Kepala BPS Kalbar, Pitono menyebut, NTP Desember 2018 turun 0,63 persen dibanding NTP bulan November 2018 yaitu 95,26 poin.

“Ada dua NTP subsektor yang mengalami penurunan jika dibandingkan dengan November 2018, yakni hortikultura dan tanaman perkebuanan rakyat,” katanya, Sabtu (5/1).

Dia menyebut, penurunan tersebut lantaran indeks harga yang diterima petani turun 0,24 persen dan indeks harga yang dibayar petani naik 0,39 persen.

NTP Hortikultura (NTPH) Desember 2018 sebesar 98,77 poin, turun 1,34 persen dibanding November 2018. Dan NTP Tanaman Perkebunan Rakyat (NTPR) sebesar 89,36 poin turun 2,70 persen dibanding November 2018.

Sementara NTP Tanaman Padi dan Palawija (NTPP), NTP Peternakan (NTPT), NTP Perikanan (NTPN), NTP Perikanan Tangkap dan NTP Perikanan mengalami kenaikan.

Pitono bilang, jika dibandingkan dengan NTP Nasional, Kalbar masih cukup tertinggal. Secara nasional, NTP pada bulan Desember 2018 justru naik 0,04. Sehingga menjadi 103,16 poin dari yang sebelumnya 103,12 poin di bulan November 2018.

“NTP nasional sudah tembus 100 poin, Kalbar belum,” jelasnya.

Secara umum, menurutnya, NTP di tahun ini cenderung mengalami penurunan. Pada Januari 2018, NTP tercatat sebesar 98,39 persen. Angka ini terus mengalami penurunan, terutama sejak Juni 2018.

NTP tercatat tidak pernah tembus 96 poin. Sementara, dalam kurun waktu dua tahun terkahir, NTP tercatat tidak pernah menyentuh angka 100 poin. NTP tertinggi tercatat pada Januari 2018 yang lalu.

Menilik data tersebut, pengamat ekonomi Untan, M Ali Nasrun menilai kesejahteraan petani Kalbar memang belum menggembirakan. Skala usaha yang terbilang kecil menurutnya, menjadi salah satu sebab.

Dia bilang, kebanyakan, usaha pertanian yang dikelola oleh petani masih berskala kecil, terutama untuk padi dan holtikultura.

“Berbeda dengan usaha pertanian dengan skala besar, ongkos produksinya bisa ditekan. Kalau kecil memang agak besar jadinya,” sebutnya, Minggu (6/1).

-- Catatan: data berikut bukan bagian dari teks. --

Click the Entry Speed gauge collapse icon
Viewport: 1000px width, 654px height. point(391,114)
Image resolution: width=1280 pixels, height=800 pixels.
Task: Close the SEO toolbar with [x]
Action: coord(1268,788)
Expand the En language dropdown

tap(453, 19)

Hal tersebut, juga diperparah dengan minimnya penggunaan teknologi-teknologi di bidang pertanian. Petani kebanyakan masih menggunakan cara-cara lama dalam sistem pertaniannya. Secara kuantitas maupun kualitas usaha, jauh berbeda dengan pertanian yang memanfaatkan teknologi.

Ini juga tidak jauh berbeda dengan perkebunan. Petani sawit, karet, maupun kopra, tahun ini juga mengalami kesulitan. Harga-harga ketiga komoditas itu,  makin rendah saja. Hal ini pun terlihat dari NTPTPR di bulan Desember 2018 yang hanya mampu mencatatkan angka  sebesar 89,36 poin, dan mengalami penurunan 2,70 persen dibanding November 2018.

“Memang begitu, trennya sekarang harga-harga komoditas, semakin ke sini, semakin rendah,” katanya.

Karena itu, Ali menyarankan, pemerintah perlu membangun sebuah ekosistem usaha pertanian yang berkelanjutan. Di sisi lain, perlu pula mendorong lahirnya industri di bidang pertanian. Misalnya seperti yang sudah dilakukan oleh sejumlah negara lain.

“Terbukti dengan pembangunan industri tersebut, secara kualitas maupun kuantitas, produksi pertanian mereka jauh lebih baik,” tandas Ali.